**** RECORD EXCERPTS

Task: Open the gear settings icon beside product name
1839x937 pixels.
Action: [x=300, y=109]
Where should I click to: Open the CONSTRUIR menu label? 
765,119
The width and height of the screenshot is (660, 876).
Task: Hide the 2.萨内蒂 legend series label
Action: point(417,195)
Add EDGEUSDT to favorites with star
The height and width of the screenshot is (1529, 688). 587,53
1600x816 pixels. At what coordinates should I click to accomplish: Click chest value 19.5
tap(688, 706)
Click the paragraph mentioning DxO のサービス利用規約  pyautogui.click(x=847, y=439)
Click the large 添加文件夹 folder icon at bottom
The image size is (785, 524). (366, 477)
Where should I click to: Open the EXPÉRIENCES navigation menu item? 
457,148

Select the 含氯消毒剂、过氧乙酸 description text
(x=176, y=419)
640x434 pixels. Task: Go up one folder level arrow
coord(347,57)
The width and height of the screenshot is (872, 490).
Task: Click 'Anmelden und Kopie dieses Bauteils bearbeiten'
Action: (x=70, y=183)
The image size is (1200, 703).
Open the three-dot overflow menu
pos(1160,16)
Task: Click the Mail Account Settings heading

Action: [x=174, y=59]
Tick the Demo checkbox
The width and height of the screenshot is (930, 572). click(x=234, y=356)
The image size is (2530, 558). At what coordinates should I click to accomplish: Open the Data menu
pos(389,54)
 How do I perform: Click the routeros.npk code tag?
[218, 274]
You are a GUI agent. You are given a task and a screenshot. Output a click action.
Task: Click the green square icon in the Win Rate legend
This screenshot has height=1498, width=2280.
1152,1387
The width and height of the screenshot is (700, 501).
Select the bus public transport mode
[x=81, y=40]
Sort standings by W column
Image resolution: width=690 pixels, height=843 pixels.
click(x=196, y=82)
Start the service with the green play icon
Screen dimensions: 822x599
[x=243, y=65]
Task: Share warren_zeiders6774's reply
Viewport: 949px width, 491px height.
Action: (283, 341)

********

_GIVEN INSTRUCTION_: Could you print all of the records above again, word for word and line by line?

_RESPONSE TO THE TASK_:
Task: Open the gear settings icon beside product name
1839x937 pixels.
Action: [x=300, y=109]
Where should I click to: Open the CONSTRUIR menu label? 
765,119
The width and height of the screenshot is (660, 876).
Task: Hide the 2.萨内蒂 legend series label
Action: point(417,195)
Add EDGEUSDT to favorites with star
The height and width of the screenshot is (1529, 688). 587,53
1600x816 pixels. At what coordinates should I click to accomplish: Click chest value 19.5
tap(688, 706)
Click the paragraph mentioning DxO のサービス利用規約  pyautogui.click(x=847, y=439)
Click the large 添加文件夹 folder icon at bottom
The image size is (785, 524). (366, 477)
Where should I click to: Open the EXPÉRIENCES navigation menu item? 
457,148

Select the 含氯消毒剂、过氧乙酸 description text
(x=176, y=419)
640x434 pixels. Task: Go up one folder level arrow
coord(347,57)
The width and height of the screenshot is (872, 490).
Task: Click 'Anmelden und Kopie dieses Bauteils bearbeiten'
Action: (x=70, y=183)
The image size is (1200, 703).
Open the three-dot overflow menu
pos(1160,16)
Task: Click the Mail Account Settings heading

Action: [x=174, y=59]
Tick the Demo checkbox
The width and height of the screenshot is (930, 572). click(x=234, y=356)
The image size is (2530, 558). At what coordinates should I click to accomplish: Open the Data menu
pos(389,54)
 How do I perform: Click the routeros.npk code tag?
[218, 274]
You are a GUI agent. You are given a task and a screenshot. Output a click action.
Task: Click the green square icon in the Win Rate legend
This screenshot has height=1498, width=2280.
1152,1387
The width and height of the screenshot is (700, 501).
Select the bus public transport mode
[x=81, y=40]
Sort standings by W column
Image resolution: width=690 pixels, height=843 pixels.
click(x=196, y=82)
Start the service with the green play icon
Screen dimensions: 822x599
[x=243, y=65]
Task: Share warren_zeiders6774's reply
Viewport: 949px width, 491px height.
Action: (283, 341)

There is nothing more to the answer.